● **Exercise instructions**
Report each line below that carries the word "screenshot".

● **Supplied records**
□ □ □ □ □

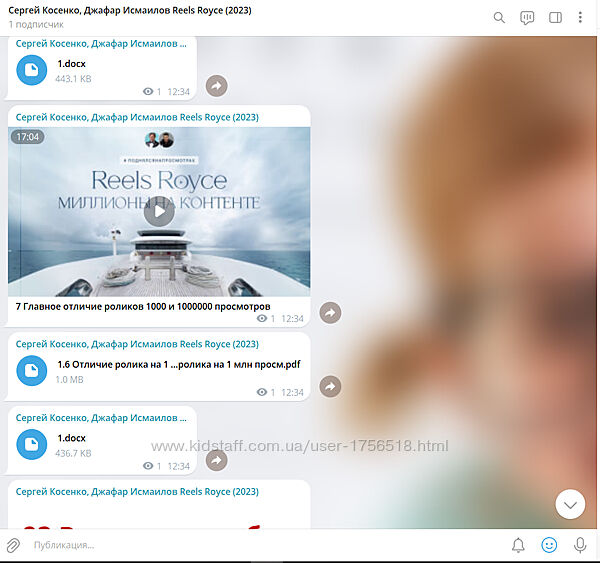Screen dimensions: 600x563
Task: Start voice message with microphone icon
Action: pyautogui.click(x=580, y=545)
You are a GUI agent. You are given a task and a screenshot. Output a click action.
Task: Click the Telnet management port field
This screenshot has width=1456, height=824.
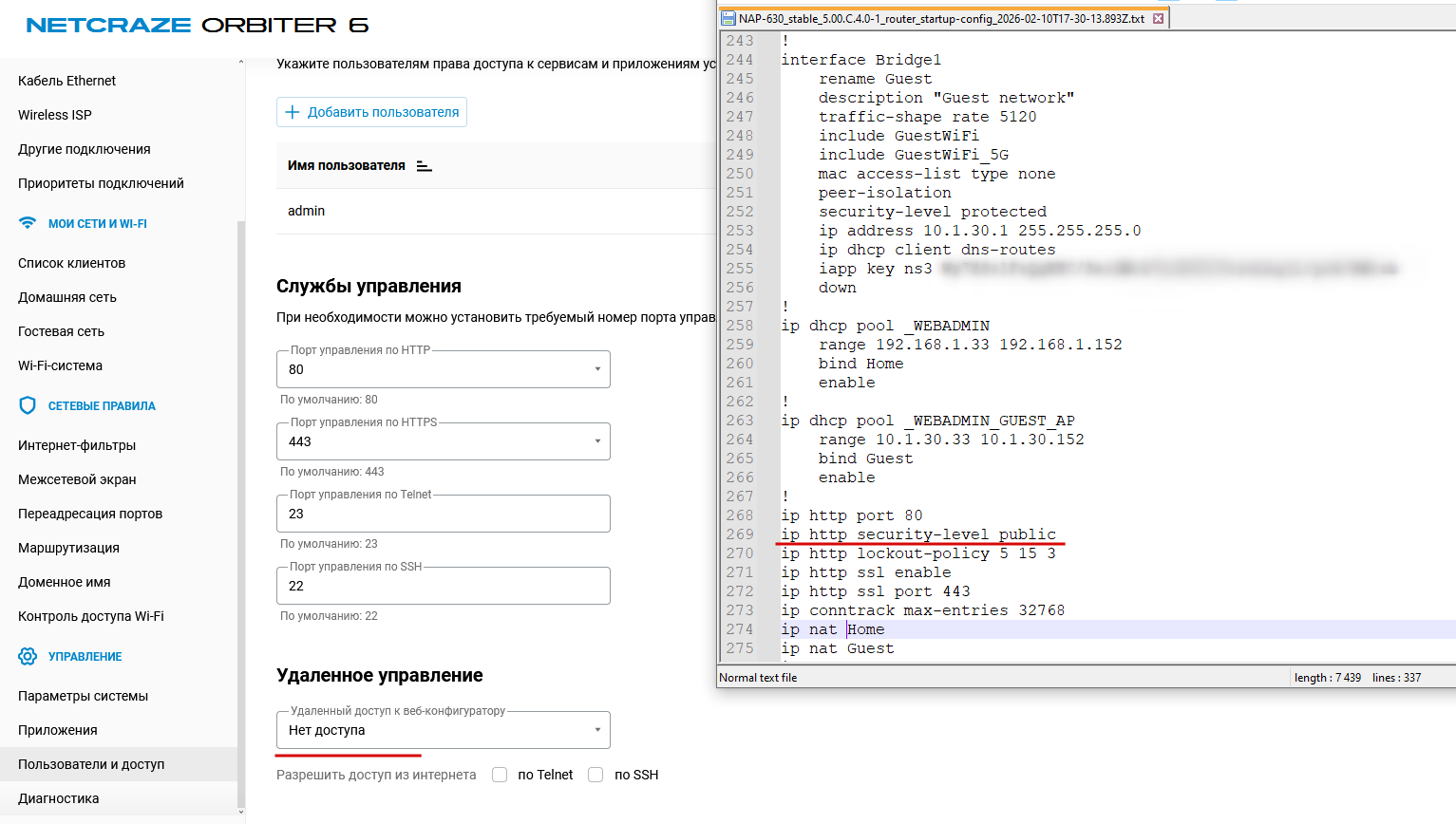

□ □ □ □ □

● **Finished exercise**
You are a GUI agent. You are given a task and a screenshot. Output a click action.
This screenshot has width=1456, height=824.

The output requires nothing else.